In the case of the Bill of Rights, there are specific, enumerated rights that the Federal government may not infringe on. That doesn’t mean that if the first amendment didn’t exist, we would have no right to the freedom of speech. This is an all too common misinterpretation of the Bill of Rights.
Look at it this way. Do I have a right to sit in this chair that I’m sitting in right now? It’s not granted to me by the Constitution[0], so, according to your logic, I would either need a law or an amendment to grant myself the right to sit in my chair. Ass backwards, no? Instead, if the Federal government wanted to take away my right to sit in my chair, they would have to show where their right to deny my chair sitting is granted to them in the Constitution.
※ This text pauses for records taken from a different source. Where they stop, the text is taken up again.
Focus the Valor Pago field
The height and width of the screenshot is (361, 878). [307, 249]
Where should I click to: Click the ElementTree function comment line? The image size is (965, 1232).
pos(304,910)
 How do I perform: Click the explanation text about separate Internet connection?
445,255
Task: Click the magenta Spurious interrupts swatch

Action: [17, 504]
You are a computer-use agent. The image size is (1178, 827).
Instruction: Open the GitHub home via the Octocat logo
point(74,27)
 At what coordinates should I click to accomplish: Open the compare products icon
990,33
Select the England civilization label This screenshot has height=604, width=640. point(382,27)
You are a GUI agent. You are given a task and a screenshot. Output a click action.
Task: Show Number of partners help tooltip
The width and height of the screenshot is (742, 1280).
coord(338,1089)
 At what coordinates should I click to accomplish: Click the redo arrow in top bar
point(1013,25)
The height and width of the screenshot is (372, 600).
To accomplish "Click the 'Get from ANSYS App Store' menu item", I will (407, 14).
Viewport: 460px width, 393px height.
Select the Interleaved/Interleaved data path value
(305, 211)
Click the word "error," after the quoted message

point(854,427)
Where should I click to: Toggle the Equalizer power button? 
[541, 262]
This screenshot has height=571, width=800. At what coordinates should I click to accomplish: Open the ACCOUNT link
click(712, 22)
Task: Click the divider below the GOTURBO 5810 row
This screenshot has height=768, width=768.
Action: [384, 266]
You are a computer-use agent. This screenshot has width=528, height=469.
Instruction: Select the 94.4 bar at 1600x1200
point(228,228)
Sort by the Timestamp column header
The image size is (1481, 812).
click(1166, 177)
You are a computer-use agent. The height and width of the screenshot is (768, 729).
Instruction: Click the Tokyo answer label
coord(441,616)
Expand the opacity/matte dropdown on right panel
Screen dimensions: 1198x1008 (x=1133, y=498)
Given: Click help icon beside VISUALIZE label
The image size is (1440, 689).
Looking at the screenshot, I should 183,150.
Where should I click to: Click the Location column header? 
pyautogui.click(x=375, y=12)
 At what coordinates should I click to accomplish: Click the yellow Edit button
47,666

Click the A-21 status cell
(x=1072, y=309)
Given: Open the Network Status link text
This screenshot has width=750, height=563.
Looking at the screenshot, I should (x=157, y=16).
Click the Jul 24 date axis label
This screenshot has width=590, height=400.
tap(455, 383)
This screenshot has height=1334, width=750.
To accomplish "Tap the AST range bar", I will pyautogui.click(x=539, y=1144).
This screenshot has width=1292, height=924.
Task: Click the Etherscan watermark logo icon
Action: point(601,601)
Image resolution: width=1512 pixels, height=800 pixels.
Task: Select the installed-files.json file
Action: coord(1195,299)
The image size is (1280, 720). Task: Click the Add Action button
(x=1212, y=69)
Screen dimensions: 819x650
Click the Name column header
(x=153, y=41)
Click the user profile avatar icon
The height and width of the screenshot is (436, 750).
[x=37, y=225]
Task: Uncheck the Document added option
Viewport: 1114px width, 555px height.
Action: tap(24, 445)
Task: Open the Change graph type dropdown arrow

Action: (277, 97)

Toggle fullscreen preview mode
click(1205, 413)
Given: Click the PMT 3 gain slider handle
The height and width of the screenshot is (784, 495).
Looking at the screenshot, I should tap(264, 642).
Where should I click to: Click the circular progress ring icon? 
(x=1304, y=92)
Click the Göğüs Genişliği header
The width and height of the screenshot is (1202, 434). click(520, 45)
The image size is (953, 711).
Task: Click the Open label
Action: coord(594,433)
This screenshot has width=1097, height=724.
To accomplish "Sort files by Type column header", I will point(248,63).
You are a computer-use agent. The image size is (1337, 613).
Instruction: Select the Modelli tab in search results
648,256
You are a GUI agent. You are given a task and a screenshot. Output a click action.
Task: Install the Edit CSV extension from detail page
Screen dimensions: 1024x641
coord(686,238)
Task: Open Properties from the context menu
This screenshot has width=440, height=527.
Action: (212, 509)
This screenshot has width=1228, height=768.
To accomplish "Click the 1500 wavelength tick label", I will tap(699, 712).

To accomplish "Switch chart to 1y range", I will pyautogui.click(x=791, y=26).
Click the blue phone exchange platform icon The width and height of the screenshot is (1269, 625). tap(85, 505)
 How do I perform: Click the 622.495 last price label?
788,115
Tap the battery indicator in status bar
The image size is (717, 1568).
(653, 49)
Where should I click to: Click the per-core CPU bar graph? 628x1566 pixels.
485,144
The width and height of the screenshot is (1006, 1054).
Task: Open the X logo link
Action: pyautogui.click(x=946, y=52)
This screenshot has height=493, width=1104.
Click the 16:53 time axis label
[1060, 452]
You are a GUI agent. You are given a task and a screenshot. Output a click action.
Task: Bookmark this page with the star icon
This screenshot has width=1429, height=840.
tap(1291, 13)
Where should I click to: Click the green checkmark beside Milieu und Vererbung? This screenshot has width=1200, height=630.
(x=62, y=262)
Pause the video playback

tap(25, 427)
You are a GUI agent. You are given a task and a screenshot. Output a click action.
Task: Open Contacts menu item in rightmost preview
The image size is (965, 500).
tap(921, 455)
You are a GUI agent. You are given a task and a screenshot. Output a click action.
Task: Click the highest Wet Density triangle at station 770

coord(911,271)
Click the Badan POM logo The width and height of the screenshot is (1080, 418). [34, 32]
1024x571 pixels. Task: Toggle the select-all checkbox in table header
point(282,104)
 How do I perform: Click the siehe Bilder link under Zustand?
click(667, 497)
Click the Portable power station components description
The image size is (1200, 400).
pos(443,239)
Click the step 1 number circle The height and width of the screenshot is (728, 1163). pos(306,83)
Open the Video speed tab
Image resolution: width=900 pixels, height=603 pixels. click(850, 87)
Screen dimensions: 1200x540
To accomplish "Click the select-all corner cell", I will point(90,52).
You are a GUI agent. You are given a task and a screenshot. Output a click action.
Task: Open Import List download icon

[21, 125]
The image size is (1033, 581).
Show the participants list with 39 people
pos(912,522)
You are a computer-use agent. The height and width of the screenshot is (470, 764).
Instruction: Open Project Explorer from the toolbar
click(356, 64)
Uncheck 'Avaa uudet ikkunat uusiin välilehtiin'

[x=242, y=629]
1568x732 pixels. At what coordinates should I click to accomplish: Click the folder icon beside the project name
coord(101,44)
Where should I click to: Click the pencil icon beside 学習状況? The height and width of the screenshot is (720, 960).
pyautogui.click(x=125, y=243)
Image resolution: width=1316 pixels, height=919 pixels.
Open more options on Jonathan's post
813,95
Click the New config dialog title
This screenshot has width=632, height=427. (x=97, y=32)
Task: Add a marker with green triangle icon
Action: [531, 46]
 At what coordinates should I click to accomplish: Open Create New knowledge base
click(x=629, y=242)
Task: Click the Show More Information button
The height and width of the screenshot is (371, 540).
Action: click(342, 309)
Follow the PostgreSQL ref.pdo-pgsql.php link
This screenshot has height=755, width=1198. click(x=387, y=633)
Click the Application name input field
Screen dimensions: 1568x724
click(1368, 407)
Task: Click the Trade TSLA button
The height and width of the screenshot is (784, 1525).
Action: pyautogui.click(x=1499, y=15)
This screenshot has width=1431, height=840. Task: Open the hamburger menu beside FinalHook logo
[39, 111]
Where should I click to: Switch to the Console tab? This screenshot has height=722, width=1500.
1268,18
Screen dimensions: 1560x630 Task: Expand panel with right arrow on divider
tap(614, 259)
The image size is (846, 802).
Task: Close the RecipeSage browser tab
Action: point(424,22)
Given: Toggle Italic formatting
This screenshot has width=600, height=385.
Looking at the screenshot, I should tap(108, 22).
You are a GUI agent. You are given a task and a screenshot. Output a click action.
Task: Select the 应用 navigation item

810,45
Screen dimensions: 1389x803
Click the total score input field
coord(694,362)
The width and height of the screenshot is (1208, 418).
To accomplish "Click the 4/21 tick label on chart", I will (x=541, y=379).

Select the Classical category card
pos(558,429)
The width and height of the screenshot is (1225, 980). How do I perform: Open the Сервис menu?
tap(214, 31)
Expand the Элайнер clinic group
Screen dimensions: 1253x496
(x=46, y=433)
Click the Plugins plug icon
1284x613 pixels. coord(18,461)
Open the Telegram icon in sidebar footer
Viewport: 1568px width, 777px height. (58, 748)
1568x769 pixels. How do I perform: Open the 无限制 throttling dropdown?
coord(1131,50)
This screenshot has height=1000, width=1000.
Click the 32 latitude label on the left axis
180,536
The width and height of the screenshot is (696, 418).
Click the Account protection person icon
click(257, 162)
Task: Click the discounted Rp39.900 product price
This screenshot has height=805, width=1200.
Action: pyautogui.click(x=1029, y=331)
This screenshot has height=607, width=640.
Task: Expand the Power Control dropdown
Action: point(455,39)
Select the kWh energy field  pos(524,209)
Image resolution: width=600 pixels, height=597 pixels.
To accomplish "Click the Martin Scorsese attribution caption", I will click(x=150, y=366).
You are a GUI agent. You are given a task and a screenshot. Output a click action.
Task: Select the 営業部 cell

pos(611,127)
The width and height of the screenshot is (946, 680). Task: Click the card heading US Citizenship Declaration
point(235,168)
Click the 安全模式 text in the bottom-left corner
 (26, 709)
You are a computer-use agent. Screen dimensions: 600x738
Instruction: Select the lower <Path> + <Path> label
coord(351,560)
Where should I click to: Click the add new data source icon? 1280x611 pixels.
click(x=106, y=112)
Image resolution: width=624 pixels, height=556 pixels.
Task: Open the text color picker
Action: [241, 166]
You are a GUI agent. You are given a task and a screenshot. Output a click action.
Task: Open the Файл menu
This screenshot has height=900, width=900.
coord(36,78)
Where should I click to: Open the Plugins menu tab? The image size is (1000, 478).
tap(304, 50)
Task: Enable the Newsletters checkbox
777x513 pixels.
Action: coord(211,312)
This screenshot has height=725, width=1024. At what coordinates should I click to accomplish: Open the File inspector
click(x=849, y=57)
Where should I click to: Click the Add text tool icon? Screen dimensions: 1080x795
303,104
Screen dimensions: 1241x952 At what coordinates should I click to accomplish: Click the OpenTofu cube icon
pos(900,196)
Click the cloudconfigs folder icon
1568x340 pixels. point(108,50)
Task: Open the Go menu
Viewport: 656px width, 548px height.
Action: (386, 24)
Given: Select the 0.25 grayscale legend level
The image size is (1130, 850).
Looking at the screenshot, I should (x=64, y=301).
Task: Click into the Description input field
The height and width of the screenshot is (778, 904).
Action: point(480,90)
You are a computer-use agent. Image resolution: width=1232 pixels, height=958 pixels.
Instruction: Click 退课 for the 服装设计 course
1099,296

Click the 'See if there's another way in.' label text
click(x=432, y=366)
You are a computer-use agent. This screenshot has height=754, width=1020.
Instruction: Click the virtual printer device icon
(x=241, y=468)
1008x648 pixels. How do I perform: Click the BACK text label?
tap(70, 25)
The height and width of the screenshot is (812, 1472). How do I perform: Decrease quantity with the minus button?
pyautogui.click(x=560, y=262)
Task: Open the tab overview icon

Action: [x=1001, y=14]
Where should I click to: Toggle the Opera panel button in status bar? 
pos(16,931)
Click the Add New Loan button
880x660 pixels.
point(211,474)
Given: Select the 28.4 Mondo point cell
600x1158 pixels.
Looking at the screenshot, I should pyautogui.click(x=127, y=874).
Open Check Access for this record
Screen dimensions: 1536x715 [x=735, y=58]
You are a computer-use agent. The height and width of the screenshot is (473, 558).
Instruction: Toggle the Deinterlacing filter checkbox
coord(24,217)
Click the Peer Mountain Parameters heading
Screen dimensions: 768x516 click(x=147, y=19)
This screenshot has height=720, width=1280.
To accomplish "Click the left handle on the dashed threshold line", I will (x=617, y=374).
If the Federal government could not legislate my chair sitting, they could enact the Federal Chair Sitting Amendment and amend the Constitution. See Prohibition. Where was my fundamental right to have beer? Yet an amendment had to be passed to legally prohibit alcohol…
The fact that we the people have allowed the government to greatly broaden their authority is our own fault.
[0] – The government does not grant rights to the people. Rights are inherent to the people, not the government. The people grant rights to the government. That’s a fundamental underpinning of Enlightenment political philosophy.
t. jasper parnel
What Perry Como said; btw I just love your version of Catch a Falling Star.
Ted
Fine. Whatever. But only a state (read: government) can protect those rights. In order to know what rights to protect, it needs to be instructed. That’s what the Constitution and laws are for. If some asshole judge thinks it’s perfectly legal for the cops to snoop on your garbage without a warrant, simply because he/she reads the 4th amendment differently than you would like or other judges have read it, too bad. To fix situations like this, you sometimes have to get specific, so that when the asshole judge does this, it’s so completely in violation of your spelled out right to privacy that it’s overturned on the first appeal.
Ted
Wrong. That isn’t at all what I said. I argued, and I stand by it that, in our system, you don’t have a right to judicial government intervention on your behalf unless it is spelled out for you in the constitution, amendments to it, or federal or state laws. That applies whether you’re wanting protective intervention, or compensatory intervention. It has nothing to do with personal chair-sitting behavior or other such nonsense, since there is no need for any government intervention to rectify some sort of injustice to another citizen of any sort (which of course means I think all drug laws are unacceptable, along with any restrictions on abortion). Keeping the police (executive) from going through your garbage requires intervention (judiciary).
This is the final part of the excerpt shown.